QuickEMR has a settings called Combined Claim that is specific to each insurance. Some insurance companies allow multiple dates of service to be combined onto one claim. Taking advantage of this can reduce workload for billing personnel and reduce cost per claim fees charged by insurances and clearing houses.

How do I enable Combined Claim?

1. Combined claim may be enabled on the insurance setting screen by setting the "Combined Claim" checkbox. Make sure to save after changing any settings on this screen.

2. Optionally if you want to set this for all insurances you may visit "Settings" => "Billing" and select the "Combined Claim" button. This will enable the combined claim setting for all insurances that are marked as EDI (electronic billing). EDI is the default setting for an insurance so you may need to manually edit your paper claim insurances to update the claim type before using this bulk update. Warning, this button does not have a "reverse". Undoing the setting will require manually visiting every insurance record and clearing the checkbox.

Under what conditions will a combined claim setting combine claims?

1. Claims will only combine if

    a. The case has a primary insurance record.

    b. The primary insurance has the "Combined Claim" checkbox set.

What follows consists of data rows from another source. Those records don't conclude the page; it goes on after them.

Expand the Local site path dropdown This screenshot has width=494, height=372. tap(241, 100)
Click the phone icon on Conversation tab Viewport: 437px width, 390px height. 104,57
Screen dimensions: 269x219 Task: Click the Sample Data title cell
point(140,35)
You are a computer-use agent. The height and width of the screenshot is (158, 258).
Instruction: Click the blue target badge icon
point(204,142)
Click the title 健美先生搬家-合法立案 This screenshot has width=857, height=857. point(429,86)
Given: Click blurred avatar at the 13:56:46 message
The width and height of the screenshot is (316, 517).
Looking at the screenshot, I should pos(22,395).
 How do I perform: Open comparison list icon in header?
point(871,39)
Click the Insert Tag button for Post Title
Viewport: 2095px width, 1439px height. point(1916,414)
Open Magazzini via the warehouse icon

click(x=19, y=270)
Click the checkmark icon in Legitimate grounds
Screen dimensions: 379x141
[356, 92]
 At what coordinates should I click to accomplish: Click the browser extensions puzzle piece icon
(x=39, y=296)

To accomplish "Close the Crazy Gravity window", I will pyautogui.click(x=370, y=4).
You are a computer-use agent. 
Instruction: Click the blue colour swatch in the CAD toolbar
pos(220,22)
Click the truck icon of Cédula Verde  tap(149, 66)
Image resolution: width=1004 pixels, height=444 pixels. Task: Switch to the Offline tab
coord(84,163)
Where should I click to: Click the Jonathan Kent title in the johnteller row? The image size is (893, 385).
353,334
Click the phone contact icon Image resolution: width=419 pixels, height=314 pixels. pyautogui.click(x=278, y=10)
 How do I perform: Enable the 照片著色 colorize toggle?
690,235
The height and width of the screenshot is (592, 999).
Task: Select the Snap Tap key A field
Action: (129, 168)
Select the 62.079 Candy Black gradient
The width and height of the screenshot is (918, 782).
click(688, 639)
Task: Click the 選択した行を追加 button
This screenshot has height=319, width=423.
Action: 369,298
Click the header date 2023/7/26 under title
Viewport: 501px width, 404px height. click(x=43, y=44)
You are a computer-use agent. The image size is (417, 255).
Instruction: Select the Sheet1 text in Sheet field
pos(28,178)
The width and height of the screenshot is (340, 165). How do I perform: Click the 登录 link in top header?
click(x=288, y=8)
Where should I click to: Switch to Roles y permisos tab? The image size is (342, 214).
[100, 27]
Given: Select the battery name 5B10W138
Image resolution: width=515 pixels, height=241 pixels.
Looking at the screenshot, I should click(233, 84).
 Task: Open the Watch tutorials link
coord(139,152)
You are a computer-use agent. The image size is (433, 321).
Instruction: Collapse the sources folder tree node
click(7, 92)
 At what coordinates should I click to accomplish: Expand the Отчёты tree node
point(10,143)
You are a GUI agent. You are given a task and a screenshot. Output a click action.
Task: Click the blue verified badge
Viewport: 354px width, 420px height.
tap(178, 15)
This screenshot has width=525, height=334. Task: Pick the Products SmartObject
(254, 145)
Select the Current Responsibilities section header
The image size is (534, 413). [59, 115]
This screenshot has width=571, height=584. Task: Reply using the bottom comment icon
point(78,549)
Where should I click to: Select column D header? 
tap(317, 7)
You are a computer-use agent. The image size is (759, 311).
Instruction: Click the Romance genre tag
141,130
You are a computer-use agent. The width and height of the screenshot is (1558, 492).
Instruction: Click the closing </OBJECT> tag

2. EZClaim must have a claim that is open for the given case:

    a. "Ready to Submit" status

    b. Assigned to the primary payer.

    c. Does not have a "Resubmit Code"

3. In addition the following values must match between the given note in QuickEMR and a claim in EZClaim.

    a. Patient. The case must have been exported to EZClaim and will only combine with the mapped account in EZClaim.

    b. Billing Provider. This will be the co-signer if one is present.

    c. Facility.

    d. The Year of the DOS. 2018 and 2019 claims will never combine.

    e. Diagnosis and the order of the diagnosis. Adding a new diagnosis or swapping the order of the first and second diagnosis will prevent the claims from combining as the diagnosis pointers would no longer be accurate in the Claim.

    f. Insurance, insurance policy number, insurance order. If a new insurance is added or the primary/secondary insurances are swapped the note will not combine with an open claim.

    g. Authorization #. As authorizations can not actually be assigned to notes in QuickEMR at this time the check simply insures both notes occurred during the same authorization period.

    h. Place of Service.

4. If the primary insurance is institutional (usually medicare) additional fields must match:

    a. Type of Bill. This effectively insures that Evaluation, Visit Notes, and Discharges are not combined. A re-evaluation or progress note may be combined with a previous visit note.

    b. Patient Status. This is only differentiated for discharge notes.